A rapidly spreading measles outbreak has escalated into one of Bangladesh’s most serious child health crises in recent years, affecting tens of thousands of them and leaving hospitals overwhelmed across the country. While authorities have launched an emergency vaccination campaign and insist emergency vaccination has been started to improve the situation, public health experts continue to warn of deep systemic weaknesses behind the surge.

Since mid-March 2026, more than 20,000 suspected cases have been reported, with over 200 children confirmed or suspected to have died from measles and related complications. Most of the victims are children under five, a group considered highly vulnerable due to incomplete or missing vaccination coverage and malnutrition.

The outbreak has spread across nearly 58 of the country’s 64 districts, with clusters reported in both rural communities and densely populated urban areas.
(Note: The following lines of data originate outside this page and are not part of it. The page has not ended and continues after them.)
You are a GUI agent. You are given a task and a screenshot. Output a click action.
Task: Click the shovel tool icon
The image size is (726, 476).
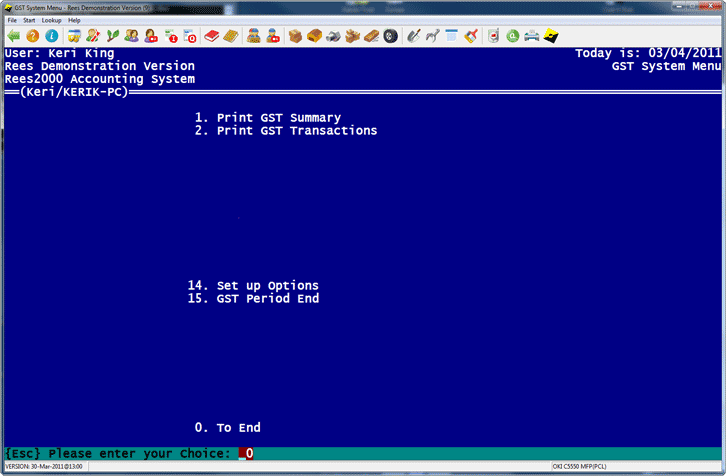tap(412, 36)
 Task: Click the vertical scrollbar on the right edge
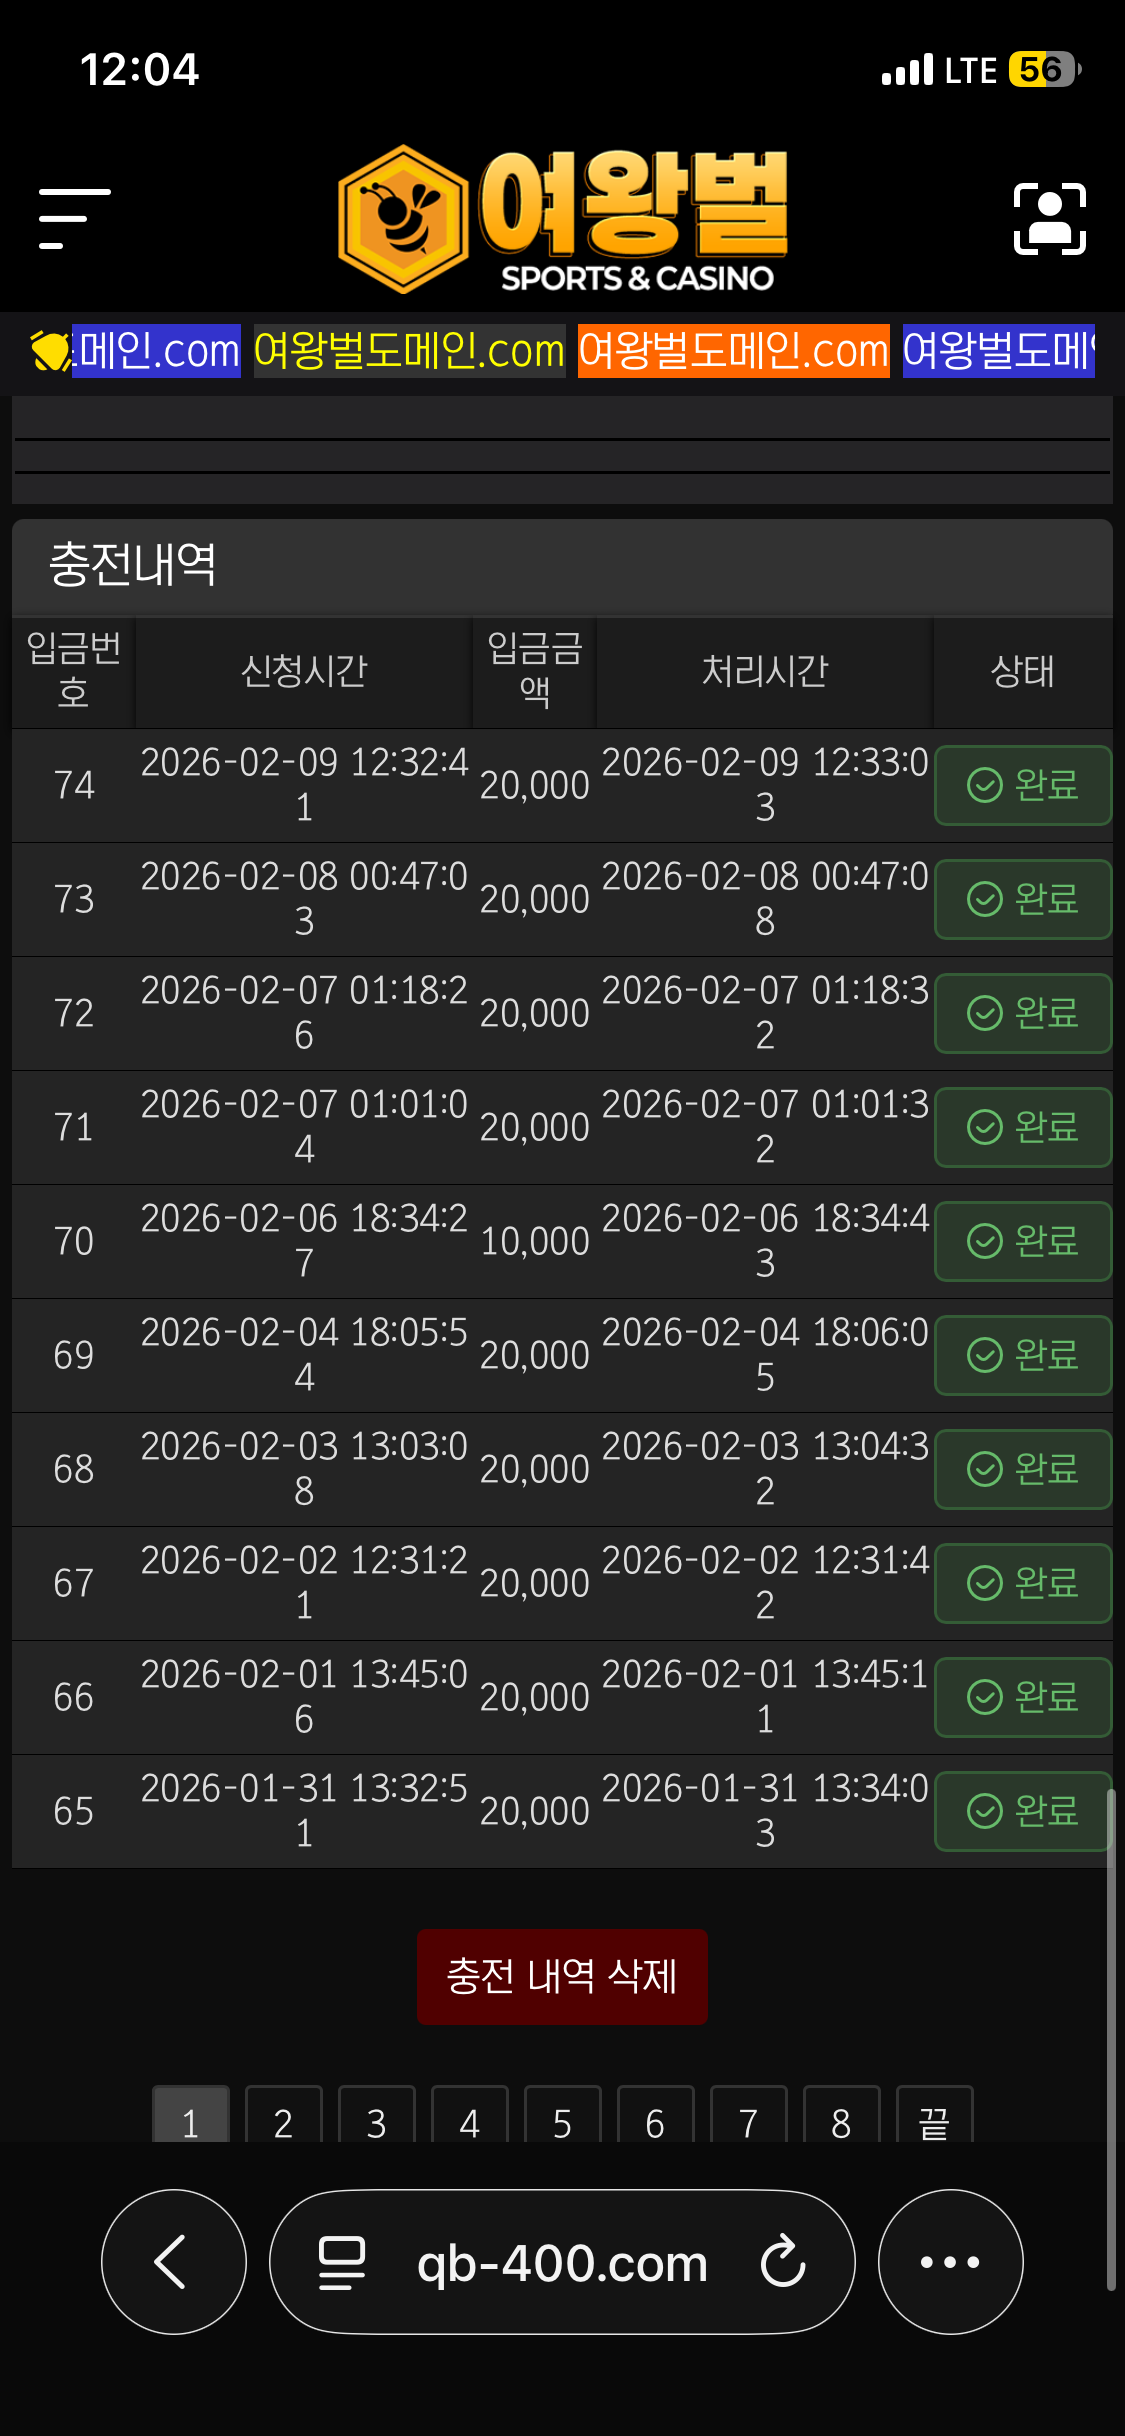pyautogui.click(x=1110, y=2040)
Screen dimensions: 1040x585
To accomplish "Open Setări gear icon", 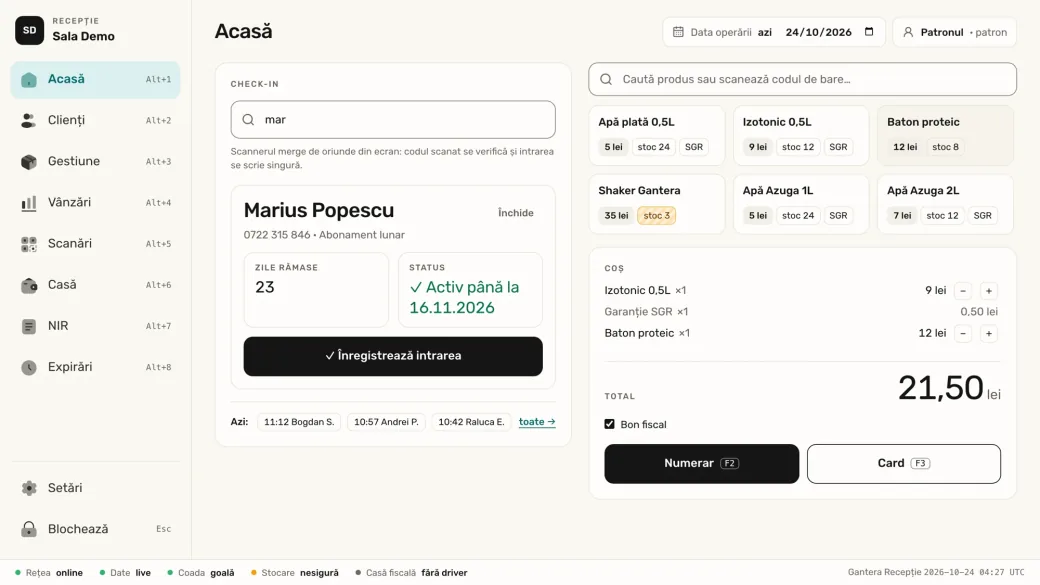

Hospitals in Dhaka, divisional cities, and district towns are struggling to manage the growing number of patients, many arriving in severe condition with complications such as pneumonia, dehydration, and respiratory failure.
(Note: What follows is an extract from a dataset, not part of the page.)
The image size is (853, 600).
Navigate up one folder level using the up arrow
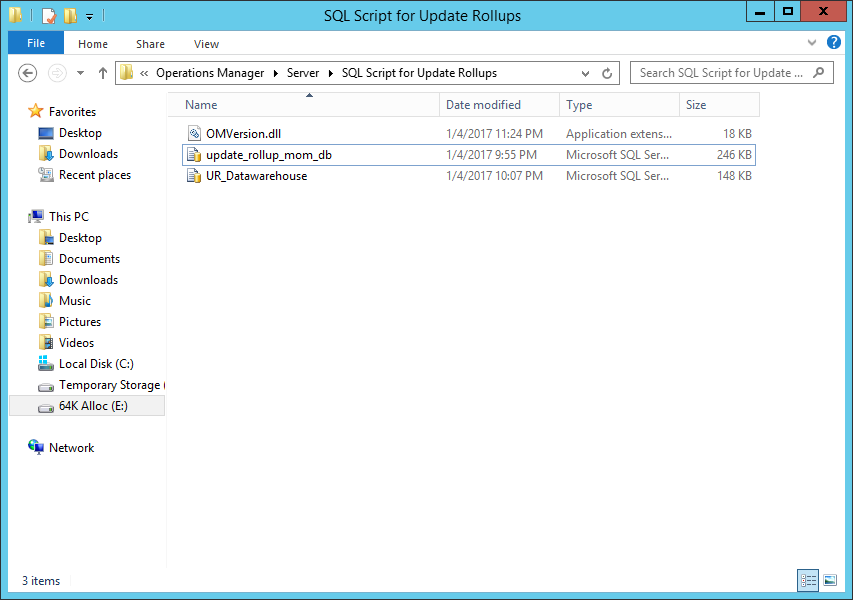coord(103,72)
Health Minister Sardar Md Sakhawat Husain has maintained that the outbreak has not yet reached epidemic proportions, arguing that emergency response measures are already showing progress.

Following the launch of a nationwide measles-rubella vaccination campaign, he said that around 85 percent of people in affected areas have already been brought under vaccination coverage. According to him, city corporations and local health authorities are actively supporting the drive, and targeted interventions are underway in emerging hotspots.

He also said that intensive care units were set up within hours of identifying critical clusters and that ventilators have been provided to treat severe cases, particularly children suffering from pneumonia-related complications.

“When measles leads to pneumonia and the lungs become congested, ventilators are essential,” the minister said, adding that earlier shortages of critical equipment had been addressed through emergency procurement.

Talking to this correspondent, Sakhawat acknowledged weaknesses in the health supply chain, which he said were inherited from previous administrations, and added that these gaps delayed early response efforts.

He also pointed to what he described as “an unvaccinated generation” created due to past failures in immunisation coverage.

The Minister said support from UNICEF, Gavi, and the World Health Organization has helped secure vaccines and syringes, with unused pandemic funds redirected to strengthen preparedness.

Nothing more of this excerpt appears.